Maybe I'm a quantum physics illiterate (it's always struck me as a cop out, or selfish and self-absorbed somehow), but with 1% trying to suck every last drop of fossil fuel out of the ground and burn it up for profit, and most of the 99% either struggling to get by or watching TV to avoid the pain of the spiritual emptiness they feel, that doesn't leave very many of us to EXPRESS OUTRAGE!!!!

In other words, I'm with Justin Trudeau. If we don't start calling a spade a spade, and a piece of sh!t a piece of sh!t (that's Anglo-Saxon for hypocrite), then we will never garner enough outrage, political will or even interest in the climate change emergency.

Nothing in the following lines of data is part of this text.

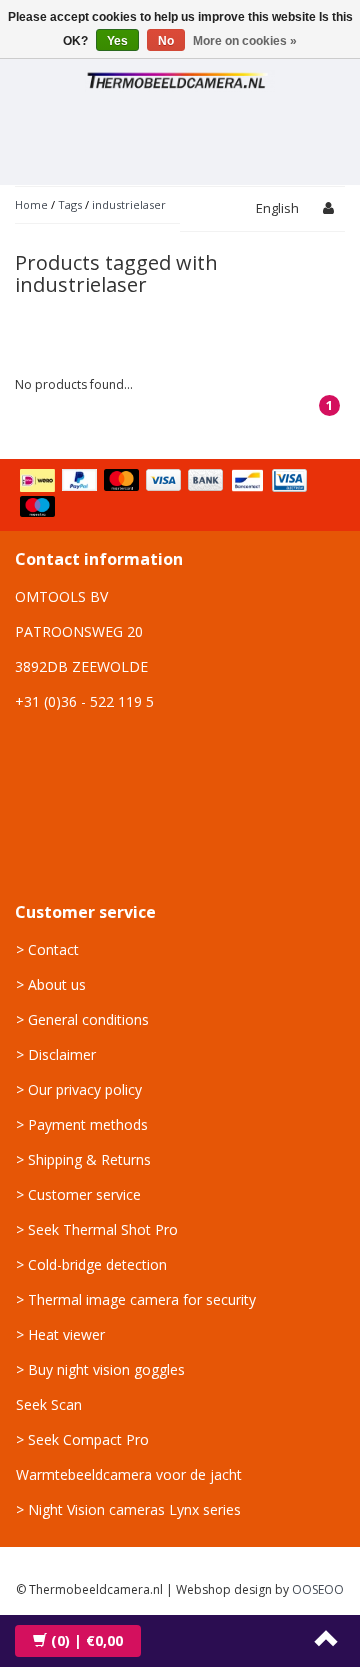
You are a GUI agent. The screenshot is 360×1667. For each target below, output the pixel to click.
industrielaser (129, 204)
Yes (117, 41)
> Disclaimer (56, 1054)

So, yeah, I've decided that being real, feeling real, expressing real is more important than being nice and thinking positive thoughts (I've equated those two: nice and positive; if you can explain the distinction to me, I'd love to hear it).

My compassion is reserved for the children, and for those who are sick or on the streets or caring for others while working two jobs. The rest of us should be learning all about the climate change emergency and GETTING REALLY MAD!

p.s. We lost a giant this weekend. Vaclav Havel died in the Czech Republic. I'll leave you with one of his quotes. Though it might seem to contradict what I've just written, it doesn't. Lies and hatred can be concealed by niceness, while truth and love can come out in righteous anger.
Vaclav Havel: "Truth and love must prevail over lies and hatred."